Ni los hermanos Montgolfier pudieron soñarlo mejor. El ascenso de un Globo, paseando en lo más alto y recibiendo los elogios de propios y ajenos desvelaba a aquel dúo de hermanos, que logró su cometido en 1783, en la ciudad de Versalles. Desde entonces, las hazañas de aerostáticos cruzando este bendito cielo celeste no dejan de impresionar.
Sino, pregunten en Las Heras por ese Globo rojo y blanco, o blanco y rojo, que se elevó el pasado domingo hasta límites insospechados para besarle la mejilla a una luna salteña y contarle al país (¿Y por qué no al mundo?) que desde Mendoza salió uno de los cuatro mejores equipos del Torneo Federal B que pasó. Ahora, la leyenda se agigantará sobre ese estadio de calle Olascoaga, donde el ritual se repitió invariablemente durante cinco meses. Banderas, pasión, nostalgias de un gran campeón y un eterno romance que nace desde el corazón de una popular pintada de esfuerzo y coraje para seguir siendo vida.
Quiso el destino que el grupo fuera conformado con Mauricio Magistretti a la cabeza, DT que renunció cuando apenas transcurrían algunas fechas por cuestiones personales. Y llegaron Daniel Giménez y Gonzalo Torres, dos que potenciaron a los Luceros; los que pulieron esas versiones apagadas, en el inicio, de Martín y Aguilar; los que entendieron que había que sostener la confianza en manos de Agüero, hombre decisivo cuando las papas quemaron y había que sacar la olla del fuego.
Y explotaron hasta el hartazgo las enormes condiciones futbolísticas de Fernando Pistone, un reloj en la media cancha. Si hasta se dieron el lujo de prescindir de ese enorme jugador que es Fernando Cámara en las finales. Fueron el faro de un grupo que amagó con encallar. Lo lideraron a través de 18 estaciones diferentes pero similares. En todas hubo que transpirar. Porque Huracán Las Heras es eso, él, ella y vos, que salen cada día a ganarse el mango como cualquiera. Sin tregua. “De lunes a sábado; porque el domingo, el domingo se alienta sin condiciones”, me dice un adolescente de unos 20 años, vestido con los colores, camino de esa cita que el pueblo tiene con el plantel que viene de la gloria en busca de amor. Se grita hasta la afonía y se empuja como uno más desde el límite del campo.

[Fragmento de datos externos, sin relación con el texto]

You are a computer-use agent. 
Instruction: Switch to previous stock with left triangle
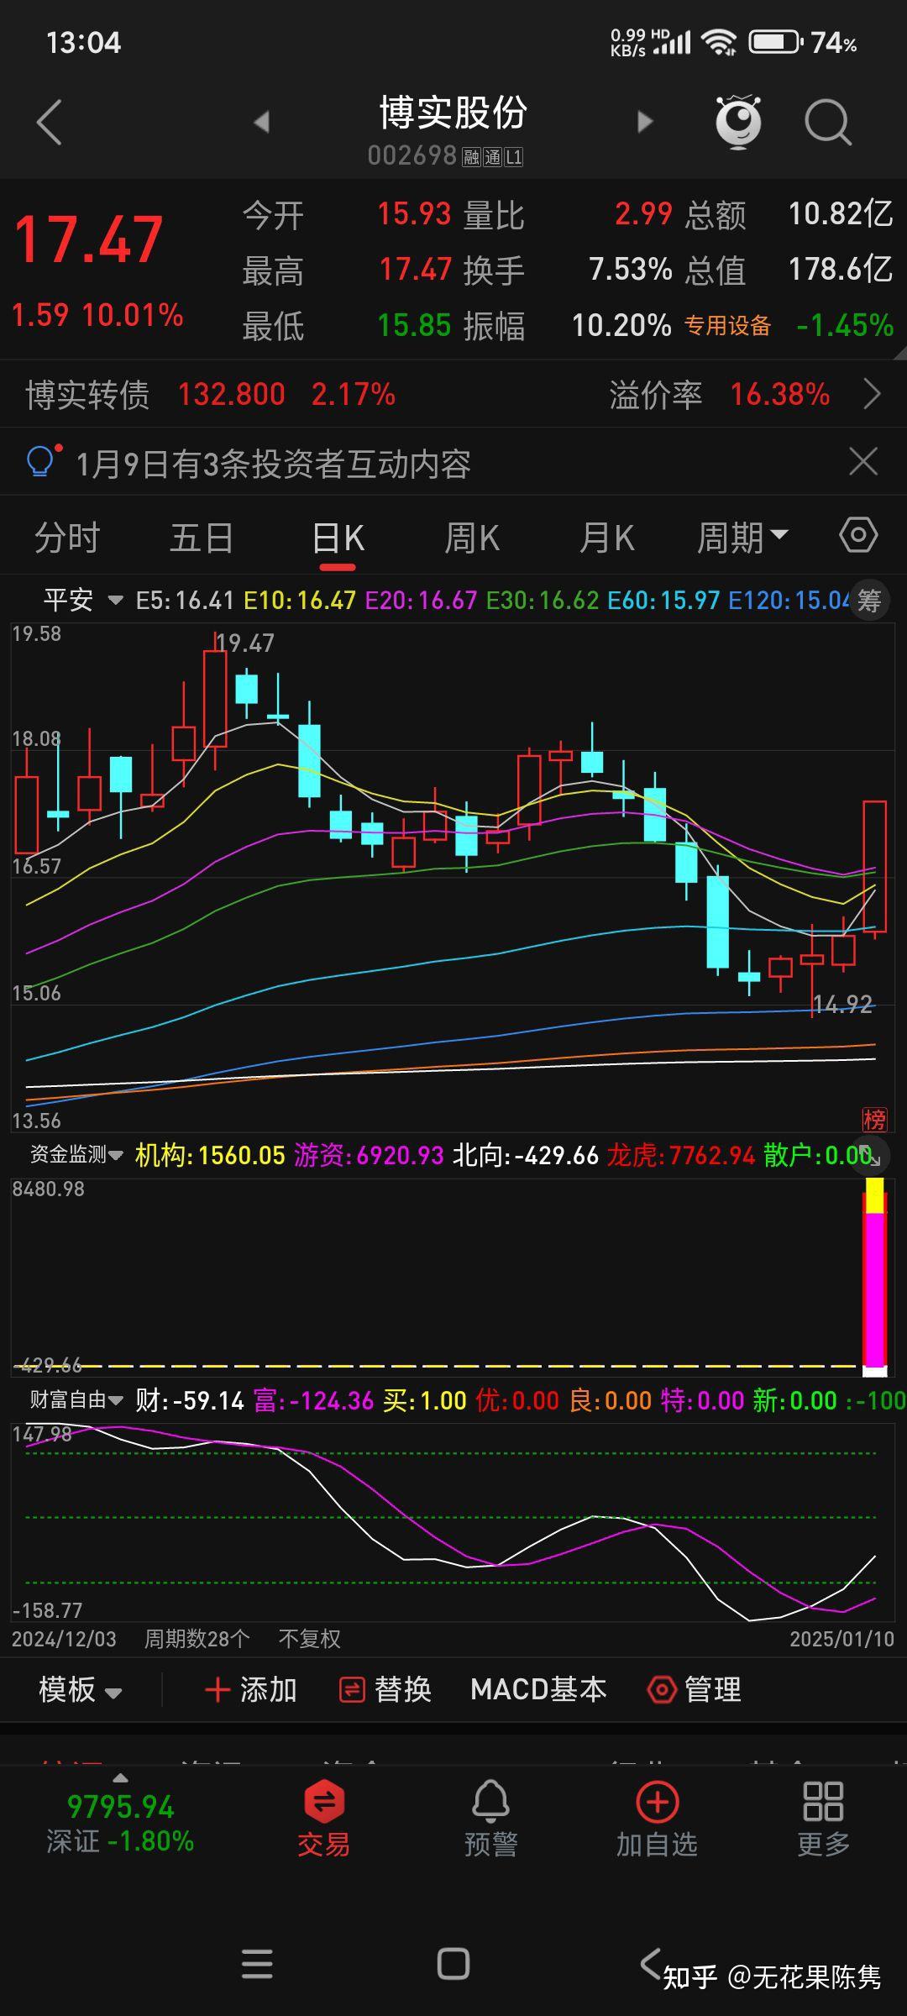pyautogui.click(x=262, y=123)
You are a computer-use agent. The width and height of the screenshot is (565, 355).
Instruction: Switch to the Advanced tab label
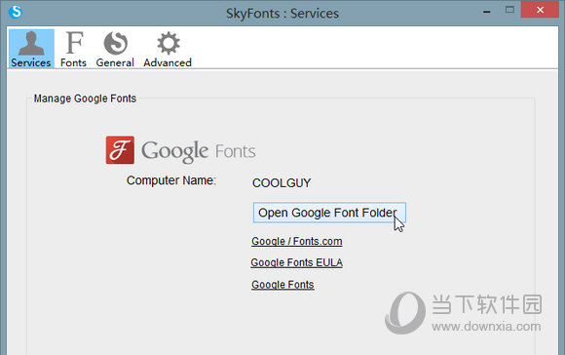pos(168,62)
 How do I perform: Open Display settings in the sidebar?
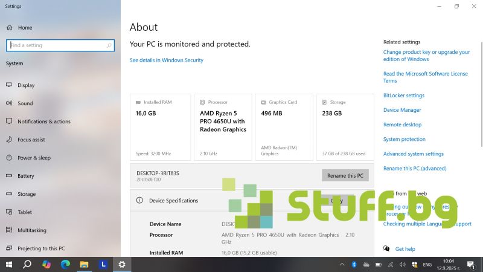[x=26, y=85]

Ahí lo podés ver al Torito Lucero, recibido de Toro y en el cielo de deidades paganas que tiene ese club con tan rica historia futbolera. De arriba y de abajo; de penal o de cabeza, pero siempre mirando al arco rival, con la confianza de quien sabe que la presa no tardará en llegar. Y aparece Adolfo Tallura en el podio de los mejores.
El defensor se perdió la definición por una ingenuidad en la ida, pero merece el reconocimiento. Juega feliz, casi sonriendo, aunque venga de frente y a la carrera un búfalo enfurecido. Él le pondrá el cuerpo, porque creyó siempre en el proyecto que lidera desde el otro lado del alambrado Rafael Giardini. Como también lo creyó Franco Agüero cuando recibió el llamado para cuidar los tres palos lasherinos. La cara, el cuerpo, las manos (y un poco más) fueron los ladrillos con que construyó el muro frente al arco.
Y hubo más, porque todos aportaron. Diego Pereyra y Jorge Olmedo por las bandas; Marcos Barrera, recibido de abuelo en esto de ganar y ganar; Matías Guerra, el diamante que la dupla técnica recuperó para distinguir el juego del equipo; Maximiliano Herrera, que llegó para el tramo final y convirtió un gol en cada final.
Todos se ganaron el lugar en el póster del niño que juega en la platea mientras dentro la redonda corre de forma oficial. Portan la 10, la 5 y la 7. No importa el nombre, solo importa ser como uno de ellos. Héroe por horas, por un día, o quizás, porque Las Heras tiene el privilegio de la memoria; para toda la vida.